When are energetic electrons producing NO directly in the upper stratosphere?

Abstract

Compositional NOx changes caused by energetic electron precipitation (EEP) at a specific altitude are called the EEP direct effect. Changes co-dependent on vertical transport are referred to as the EEP indirect effect. The relative importance of EEP’s direct and indirect effect on NO and its subsequent impact on ozone and dynamic changes remain unresolved. The challenges are partly due to inadequate particle measurement and the relative scarcity of NO observations over the polar MLT region. Moreover, lower production rates in the mesosphere make it challenging to determine EEP’s direct impact on NO since small in-situ enhancements cannot be easily distinguished from the descending NO-rich air masses in the winter hemisphere.

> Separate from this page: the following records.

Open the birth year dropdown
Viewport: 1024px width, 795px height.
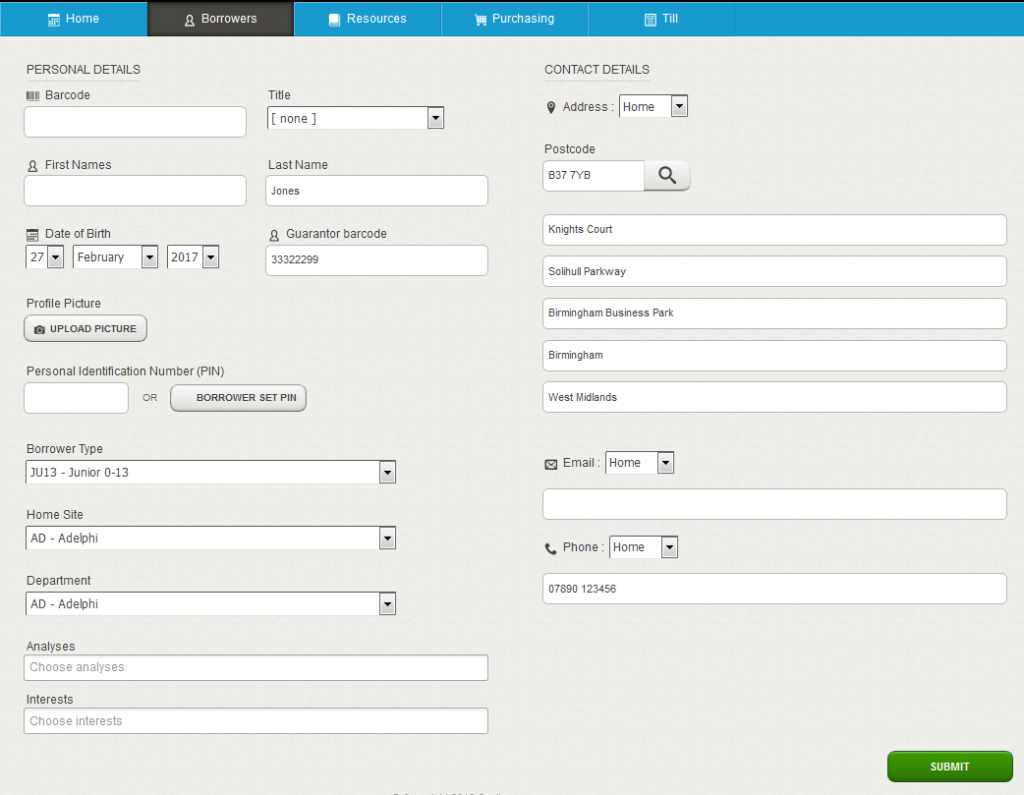pos(193,257)
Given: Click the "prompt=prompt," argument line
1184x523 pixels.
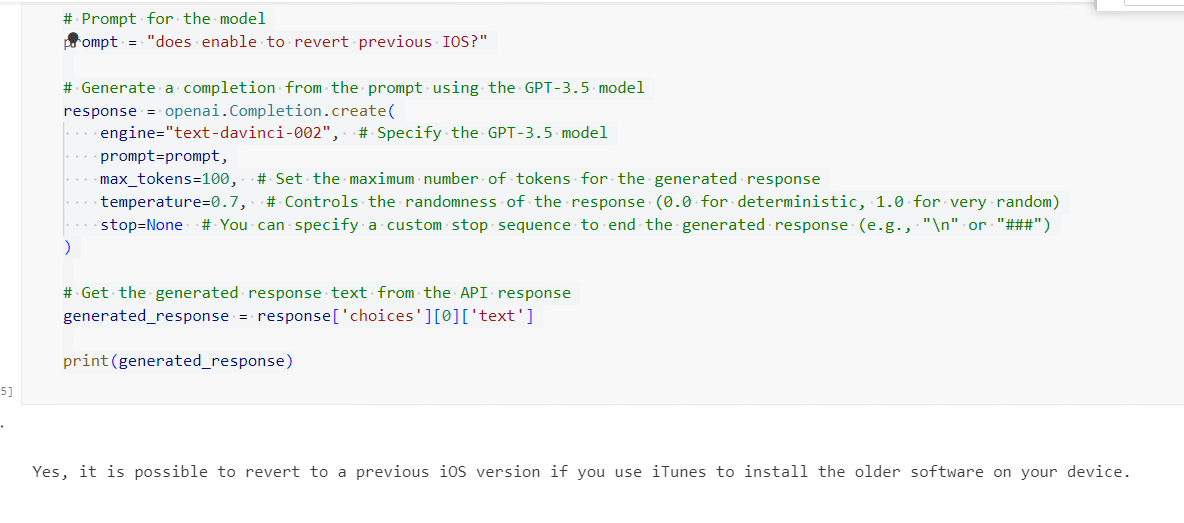Looking at the screenshot, I should tap(164, 156).
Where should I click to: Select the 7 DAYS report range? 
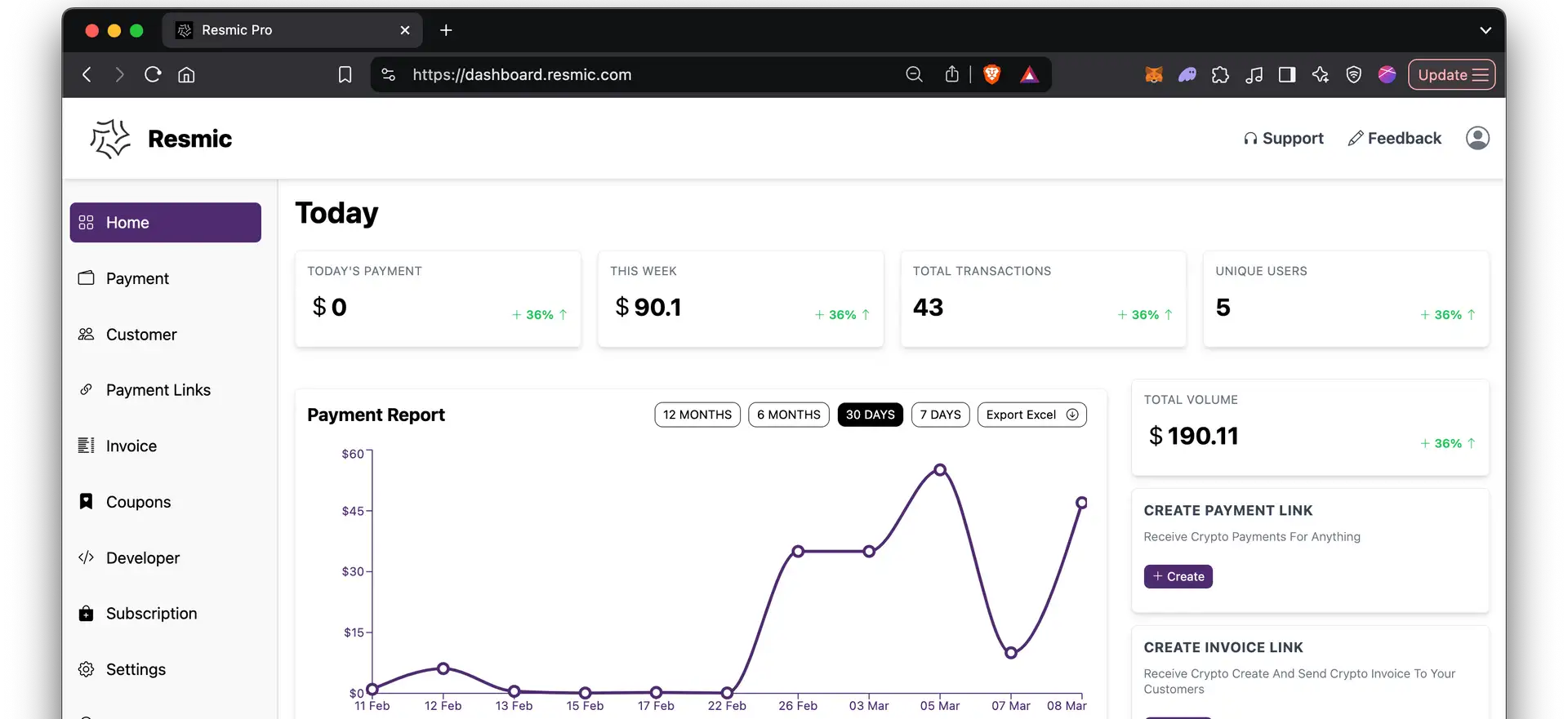pos(940,415)
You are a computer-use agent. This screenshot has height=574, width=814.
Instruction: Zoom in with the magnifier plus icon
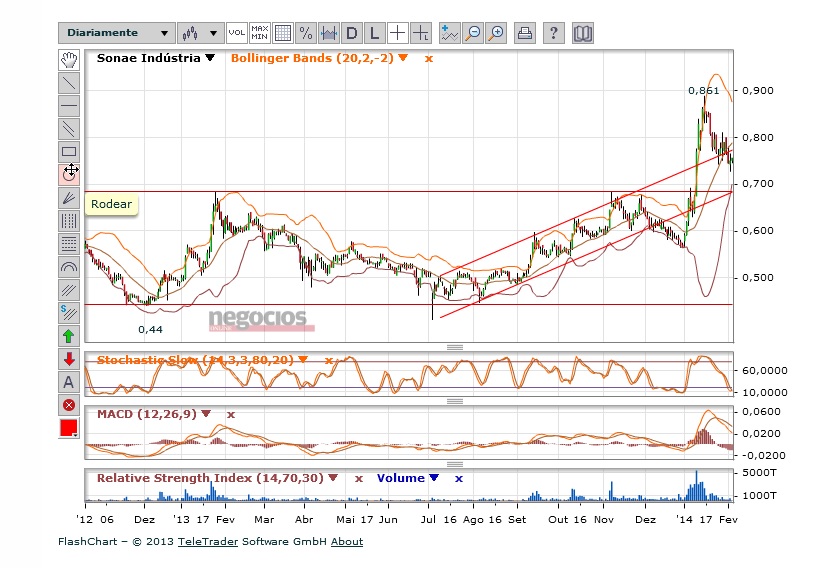coord(497,33)
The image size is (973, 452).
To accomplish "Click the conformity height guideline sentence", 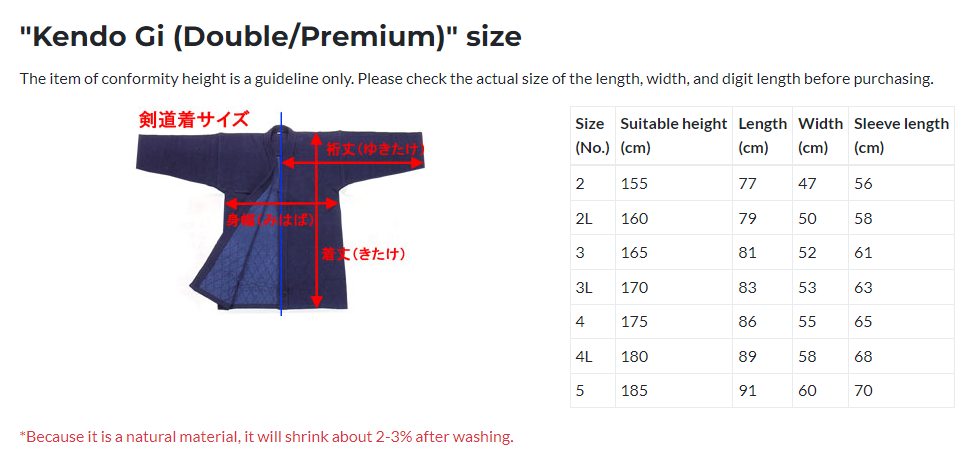I will (x=476, y=79).
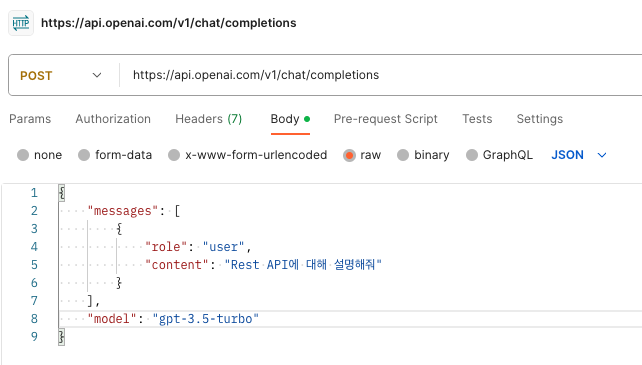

In this study, the uncertainty of the EEP observations is bypassed by exclusively identifying events applying NO-observations from the SOFIE instrument on board the AIM satellite. SOFIE daily averaged data from 2007 to 2014 is used to create a climatology based on the mean of the lower half of the data (lower 50 percentile mean). A direct EEP-produced NO-event at 90 km (“90km-event”) is identified when the NO density surpasses the climatology by 100%. If the NO density exceeds 25% above the climatology at 80, 70, 60, and 50 km, the event qualifies as a “50km-event”. By contrasting the 90km and 50km events, the characteristics of the solar wind and geomagnetic indices, as well as observed electron fluxes from POES, are studied. The goal is to unravel when EEP can produce NO directly in the upper stratosphere. The result will contribute to developing a parameterization of EEP from the radiation belt that includes both the direct and indirect impact of EEP to decipher the total EEP effect on the ozone and atmospheric dynamics.